Michael Käthner ist überzeugt davon, mit der Möglichkeit der Naturbestattung den Nerv der Zeit zu treffen. Nach der Wende wollten die Leute repräsentative Grabstellen mit Granitsteinen mit Goldschrift. Heute haben sich die Ansichten geändert und er führt ein Beispiel dafür an. „Noch vor 15 Jahren wurden Leute, die in den Bioladen einkaufen gingen, als Spinner abgetan, als Leute, die zuviel Geld haben und etwas Anderes sein wollten.“ Heute sei es selbstverständlich, Bioprodukte zu kaufen. Generell habe sich ein anderes Verhältnis zur Natur, zum Natürlichen herausgebildet, was sich auch an der positiven Annahme der Friedwälder zeige.

Der Neue Johannesfriedhof, der 1910 angelegt worden ist, weil der Alte Johannesfriedhof in Cölln voll belegt war, eignet sich wunderbar für die neue Form der Bestattung. Denn die weitläufige Anlage am Hang des Fürstenbergs ist ein einziger großer Park. Mit Linden- und Kastanienalleen, Wiesenflächen zwischen Gräbergruppen und schönen Einzelbäumen. „Wir verbinden Wald mit den Vorzügen eines Friedhofs“, erklärt Michael Käthner. Denn der Neue Johannesfriedhof hat nicht nur eine schlicht-schöne Kapelle aus der Zeit seiner Anlage, sondern verfügt auch über eine Sanitäreinrichtung und natürlich befestigte Wege. Und: „Die Urne kommt nicht einfach nur in die Erde am Fuß des Baumes, sondern in eine gestaltete Anlage.“ Dazu gehört nicht nur der Liegestein aus Lausitzer Syenit, dazu werden übrigens alte Grabsteine wiederverwendet, „wir wollen nachhaltig sein“. Sondern auch eine Ablegeplatte, auf der persönlicher Grabschmuck wie Blumen, Kerzen oder Schalen abgestellt werden können. Sowohl die Kirchgemeinde als auch die Landeskirche haben Michael Käthner bei seinem Vorhaben, Naturbestattung auf dem Neuen Johannesfriedhof zu ermöglichen, unterstützt. „Auch von den Friedhofsbesuchern haben wir ein positives Echo bekommen.“ Sollte das neue Angebot angenommen werden, kann sich der Friedhofsmeister weitergehende Formen vorstellen. So gibt es beispielsweise eine Wiese, die groß genug ist, um Naturbestattung auch von Särgen durchzuführen.

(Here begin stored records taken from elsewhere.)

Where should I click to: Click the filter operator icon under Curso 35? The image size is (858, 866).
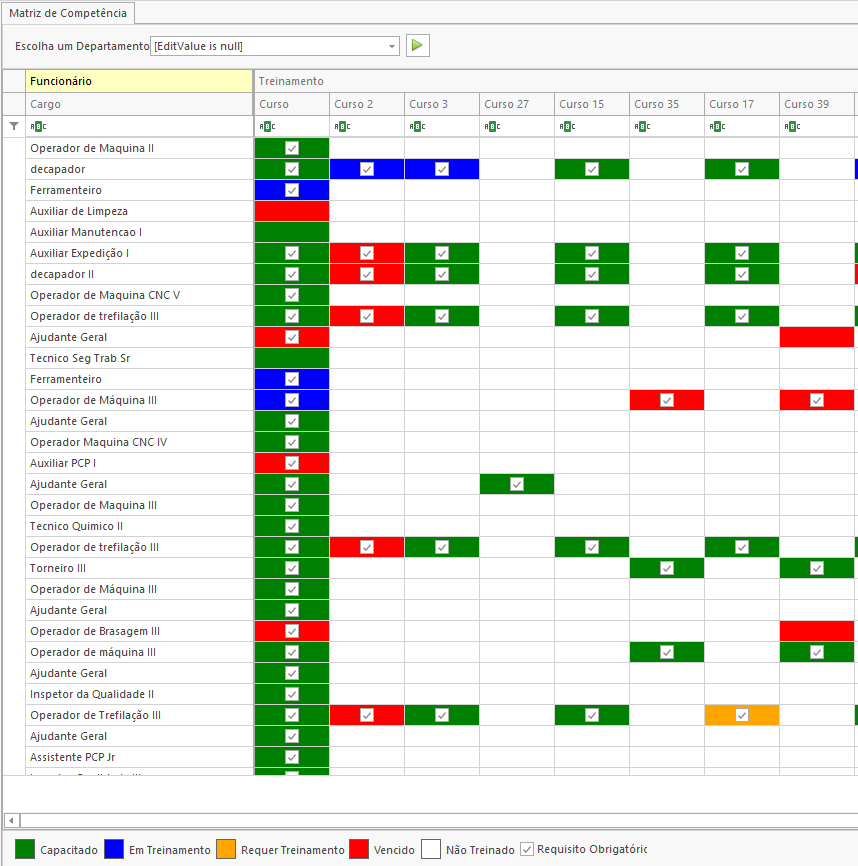(642, 126)
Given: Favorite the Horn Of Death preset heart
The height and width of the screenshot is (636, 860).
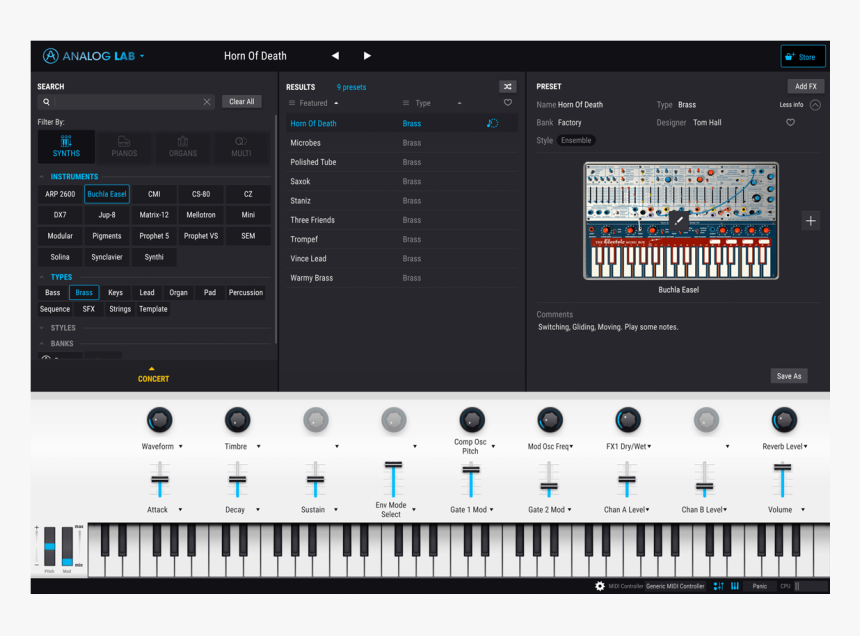Looking at the screenshot, I should pos(790,122).
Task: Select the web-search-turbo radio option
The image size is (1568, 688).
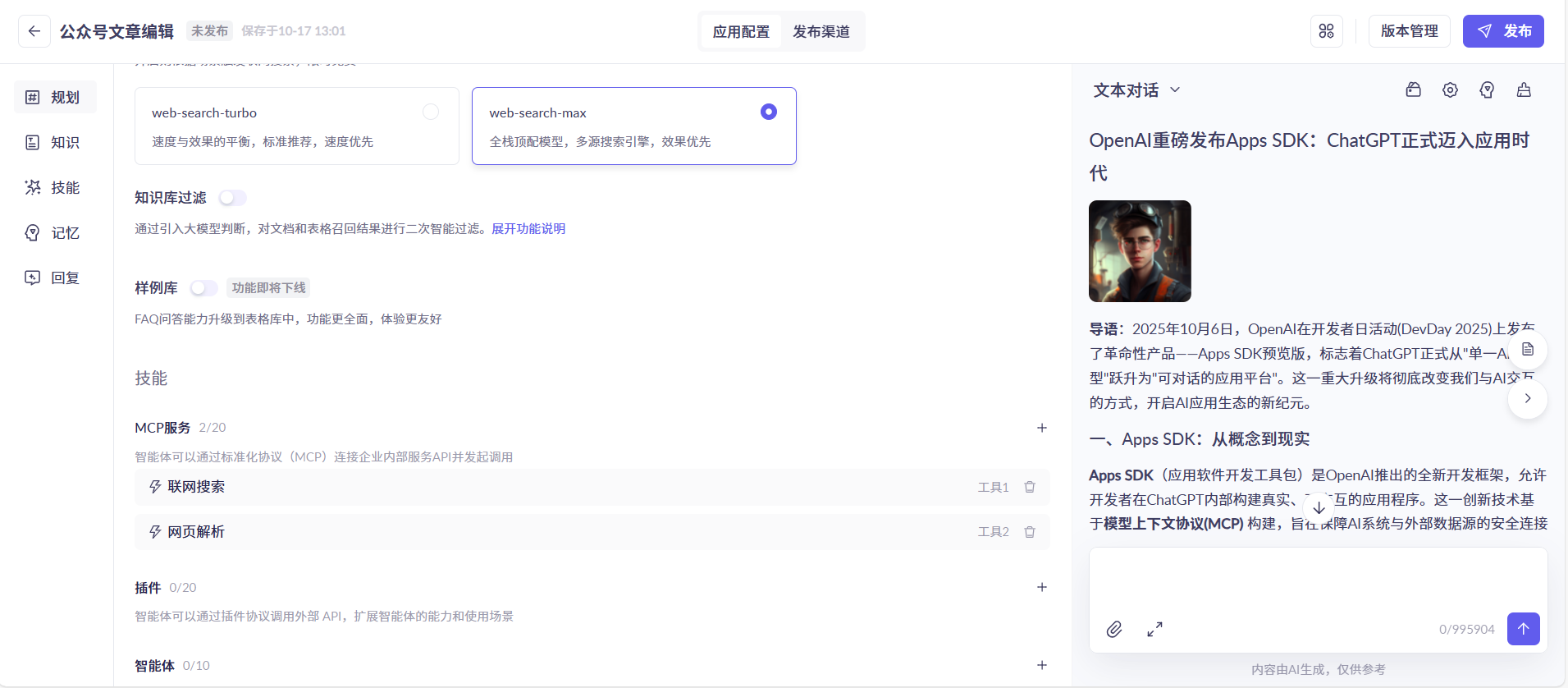Action: click(430, 112)
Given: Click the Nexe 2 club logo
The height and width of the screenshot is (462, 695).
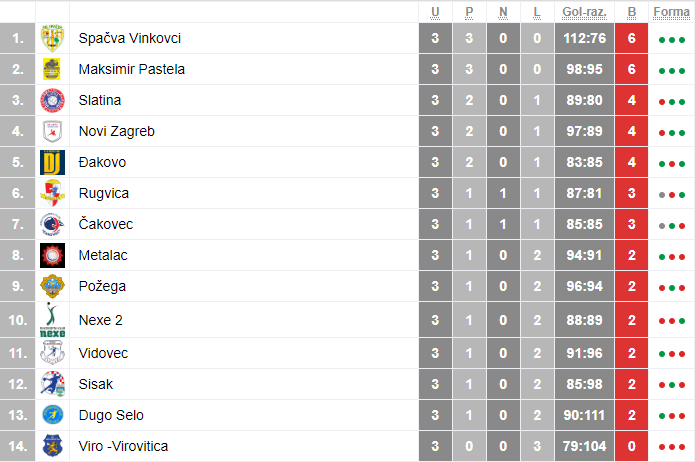Looking at the screenshot, I should point(52,320).
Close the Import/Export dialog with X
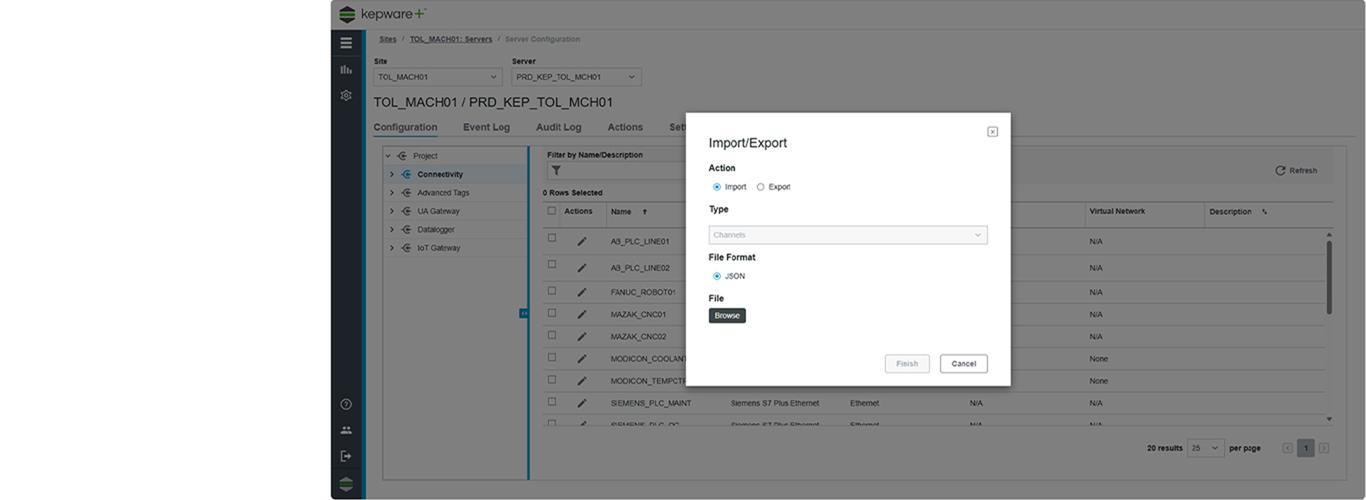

Beim Grab unterm Spitzahorn handelt es sich übrigens um ein Reihengrab. Das heißt, dass immer nur eine Urne pro Liegestein bestattet werden kann. Die Ruhezeit beträgt zwanzig Jahre, eine Verlängerung ist nicht möglich. Eine Stelle kostet 2 590 Euro für zwanzig Jahre. „Die regelmäßige Grabpflege entfällt, wir vom Friedhof kümmern uns darum“, so Michael Käthner.